Double B, che è il suo brand, nasce proprio da lì, da un’idea molto semplice solo in apparenza: non costruire prodotti che promettono di trasformarti, ma prodotti che funzionano dentro la vita reale, quella fatta di costanza, di abitudini, di giornate in cui hai tempo e di giornate in cui vuoi solo andare a dormire senza pensarci troppo. Una skincare pensata per adattarsi alla pelle, e non il contrario — e già questo, se ci si pensa un attimo, è un cambio di prospettiva non da poco.
Quando ho incontrato Sara per la prima volta, davanti a un tè e a qualche dolcino (che poi è sempre così che iniziano le cose belle, o almeno a me succede spesso), sono tornata a casa con una pochette piena di prodotti e con quella sensazione sottile che qualcosa, da lì in poi, avrebbe avuto un posto diverso. Non tanto per l’effetto novità, quanto per una forma di coerenza che si percepiva già da subito, anche senza sapere esattamente dove mi avrebbe portata. Ah, la pochette ce l’ho ancora!
Nel tempo ho capito meglio cosa rende Double B così riconoscibile.
C’è una ricerca molto precisa sulle formulazioni, sugli attivi, sulla qualità delle materie prime, ma quello che mi colpisce di più è sempre il modo in cui tutto questo viene tenuto insieme. Non c’è la promessa urlata, non c’è l’effetto “prima e dopo” costruito a tavolino, c’è piuttosto un lavoro che si basa su una parola che, durante la nostra chiacchierata a #Pinkspirational, è tornata più volte: costanza.
E no, non è una parola particolarmente affascinante, lo so. Non è quella che ti fa venire voglia di comprare subito qualcosa. Però è quella che, nel tempo, fa la differenza.
Sara la usa parlando di skincare, ma in realtà sta parlando di molto altro. Del modo in cui si costruisce un progetto, di come si porta avanti un’azienda, di come si tiene insieme tutto — lavoro, vita, maternità, imprevisti — senza aspettare che arrivi il momento perfetto, perché il momento perfetto, semplicemente, non arriva.
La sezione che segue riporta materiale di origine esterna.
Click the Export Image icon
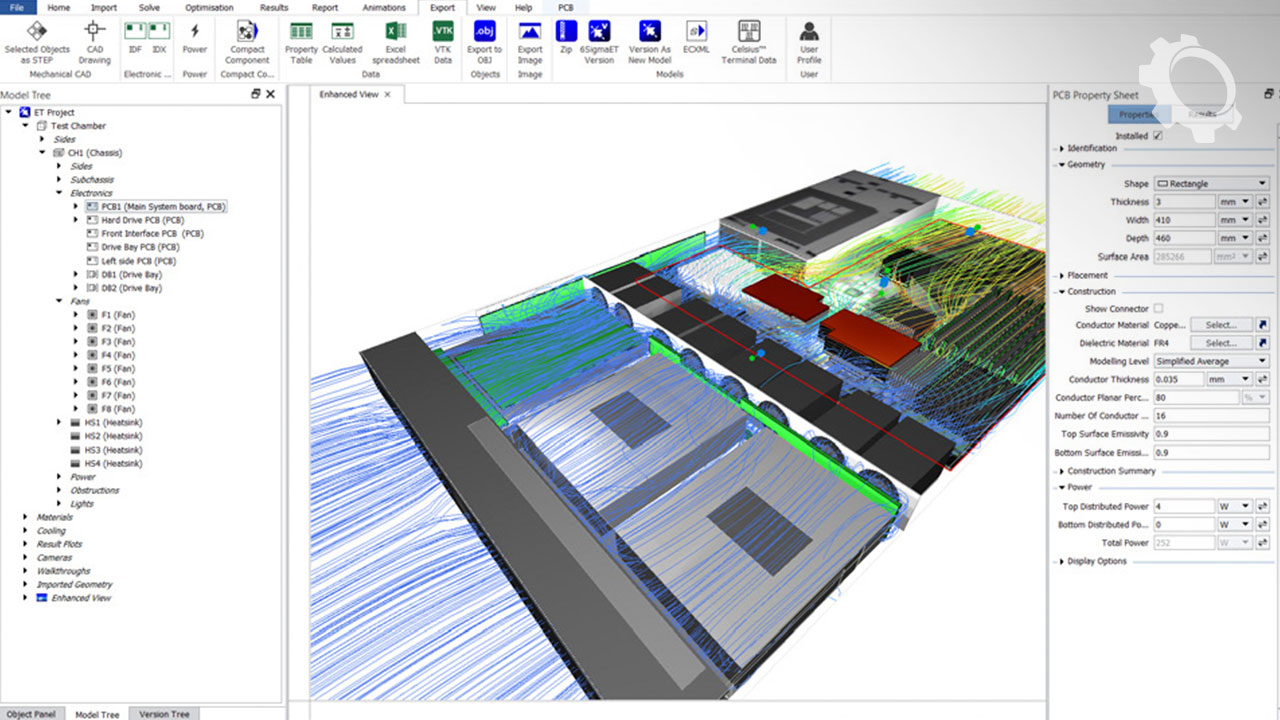 [530, 32]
Questa cosa, per me, ha cambiato anche il modo di guardare i prodotti.

Perché a quel punto non stai più cercando qualcosa che ti stupisca al primo utilizzo, ma qualcosa che regga nel tempo, che abbia senso dentro una routine vera, che non ti chieda di essere diversa da quello che sei per funzionare.
E in questo Double B è molto coerente.
Lo è nell’estetica, che è curata, riconoscibile, mai casuale, con quella sensazione di eleganza che non ha bisogno di esagerare per farsi notare. Lo è nelle profumazioni, che sono una firma a tutti gli effetti, perché basta usarli una volta per riconoscerli poi a distanza di tempo, un po’ come succede con certi profumi che associ immediatamente a un ricordo preciso. E lo è nei prodotti, che coprono tutta la routine viso — dalla detersione ai trattamenti — mantenendo sempre lo stesso linguaggio, senza strappi.
Parlando con Sara, tra una risata e un ragionamento molto serio (perché con lei funziona così, passi da una battuta a una riflessione sulla sostenibilità economica di un brand nel giro di pochi secondi), mi sono resa conto che quello che tiene insieme tutto non è solo una visione estetica, ma un modo molto concreto di stare nelle cose.
Si parla di numeri, di strategie, di investimenti, ma anche di scelte fatte “di pancia”, di relazioni costruite nel tempo, di fedeltà — alle persone, alle idee, al proprio modo di lavorare. E questa combinazione, che sulla carta potrebbe sembrare instabile, in realtà è esattamente quello che rende il progetto solido.
Per questo, quando penso a Double B, non penso solo a un brand di skincare.
Penso a qualcosa che ha una sua identità precisa, che non cambia a seconda delle mode, che non rincorre necessariamente quello che funziona nel breve periodo, ma costruisce nel tempo una presenza riconoscibile.
E forse è anche per questo che, dopo tutti questi anni, sono ancora qui a parlarne.
Nei prossimi articoli entrerò più nel dettaglio dei prodotti, quelli che sono diventati parte della mia routine e che, in modi diversi, sono rimasti con me nel tempo. Ma mi sembrava importante partire da qui, da quello che c’è dietro, perché a volte — e sempre più spesso — capire cosa scegliamo conta almeno quanto capire cosa usiamo.